## TASK BRIEF
Which lines of the records contain the word "arrow"? Show each of them.

Saved data entries

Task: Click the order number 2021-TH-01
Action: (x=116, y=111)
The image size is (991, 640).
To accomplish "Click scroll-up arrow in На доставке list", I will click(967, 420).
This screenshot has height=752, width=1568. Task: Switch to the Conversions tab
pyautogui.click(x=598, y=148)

--

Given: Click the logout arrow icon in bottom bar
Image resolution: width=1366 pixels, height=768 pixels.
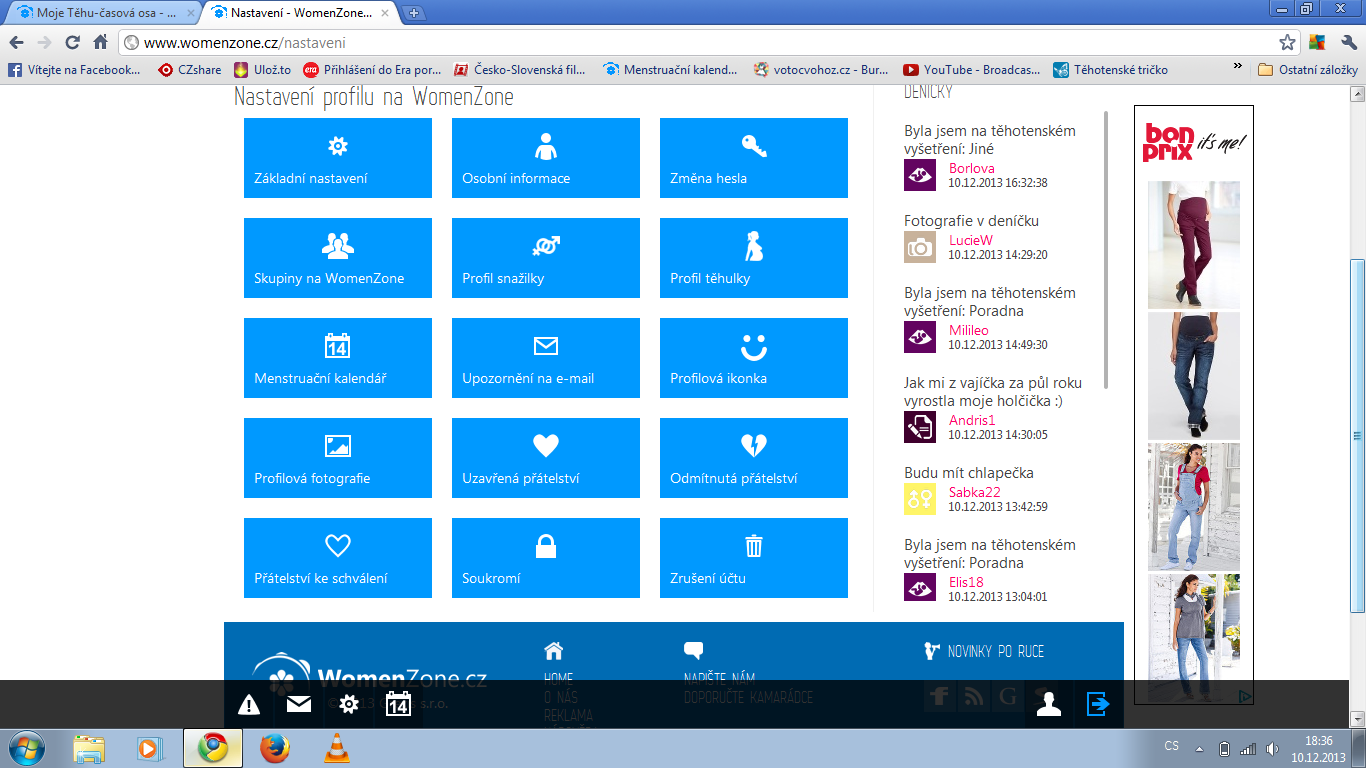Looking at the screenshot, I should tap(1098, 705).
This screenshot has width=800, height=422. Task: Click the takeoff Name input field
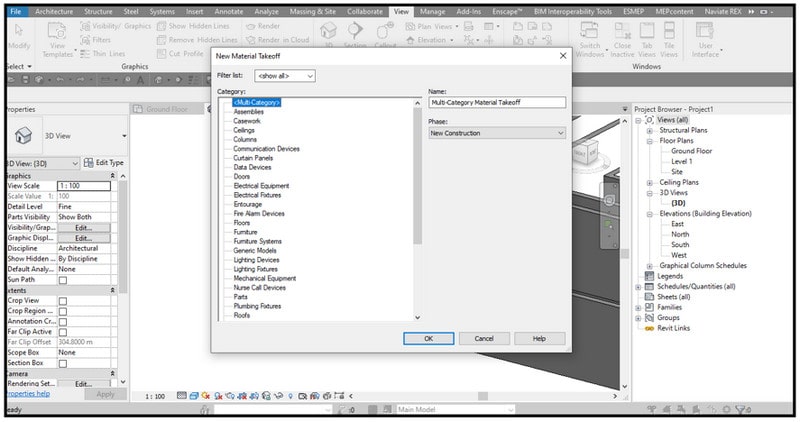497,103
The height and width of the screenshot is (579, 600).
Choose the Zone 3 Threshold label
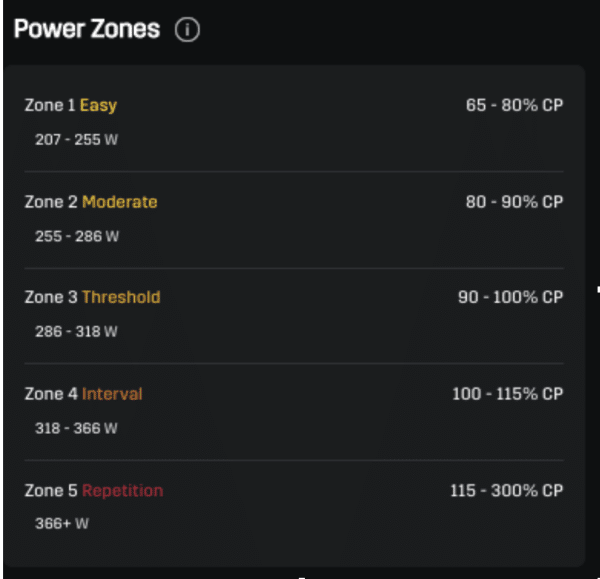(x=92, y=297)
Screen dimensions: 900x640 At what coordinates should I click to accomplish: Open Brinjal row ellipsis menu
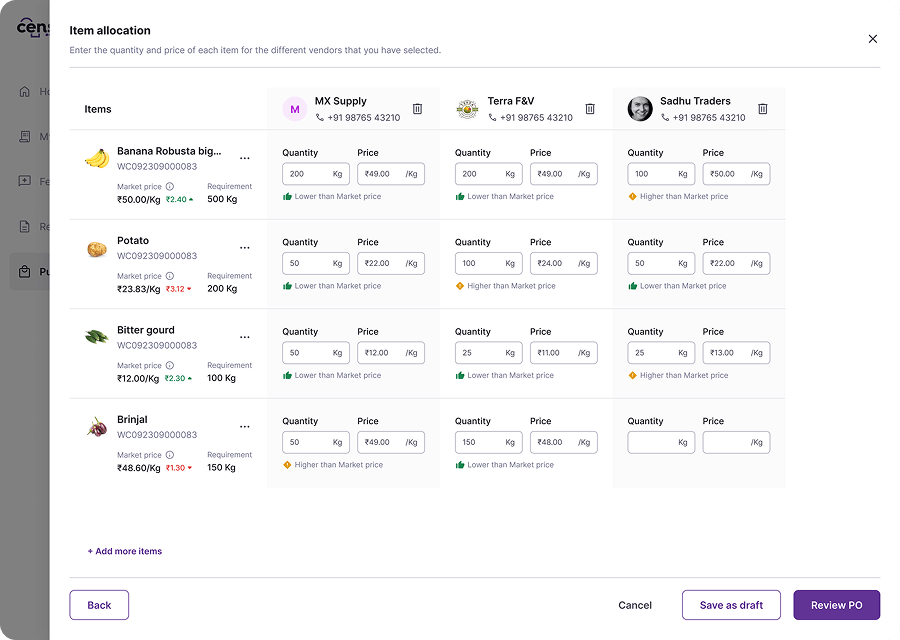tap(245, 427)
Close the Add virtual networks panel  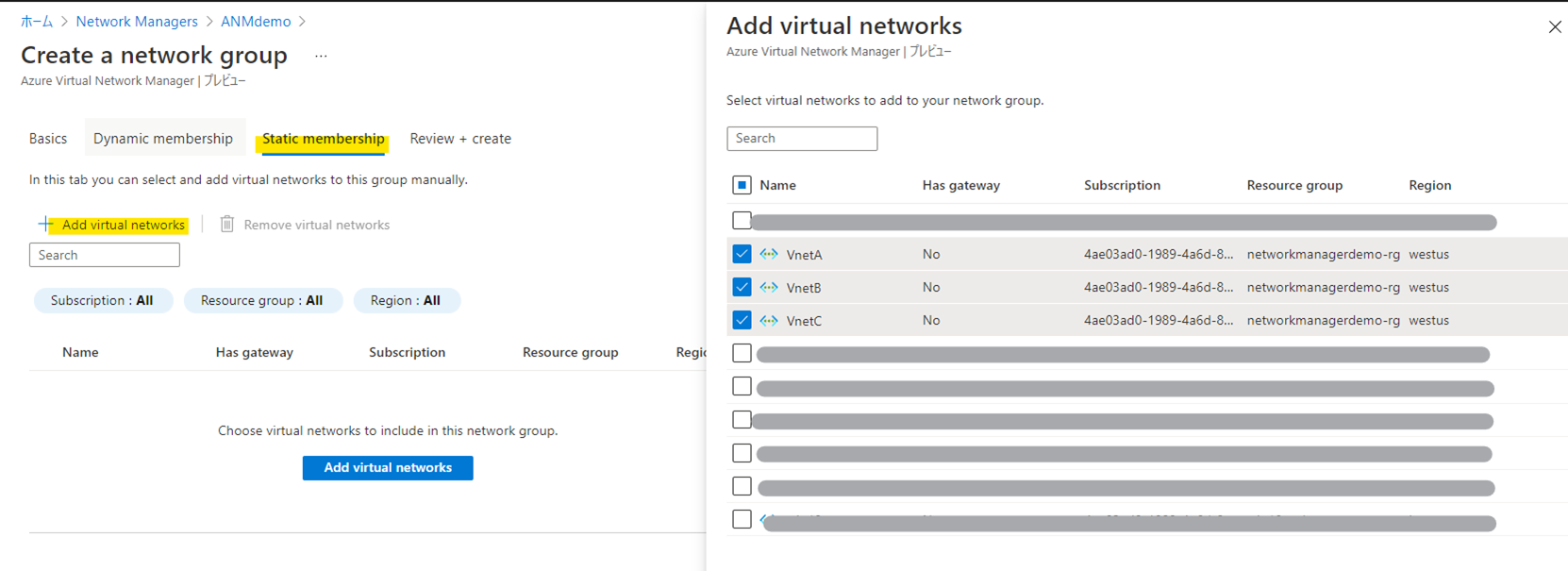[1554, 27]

## ANSWER BOX
To accomplish "Click scroll-up arrow in На доставке list", I will click(967, 420).
Given: Click the logout arrow icon in bottom bar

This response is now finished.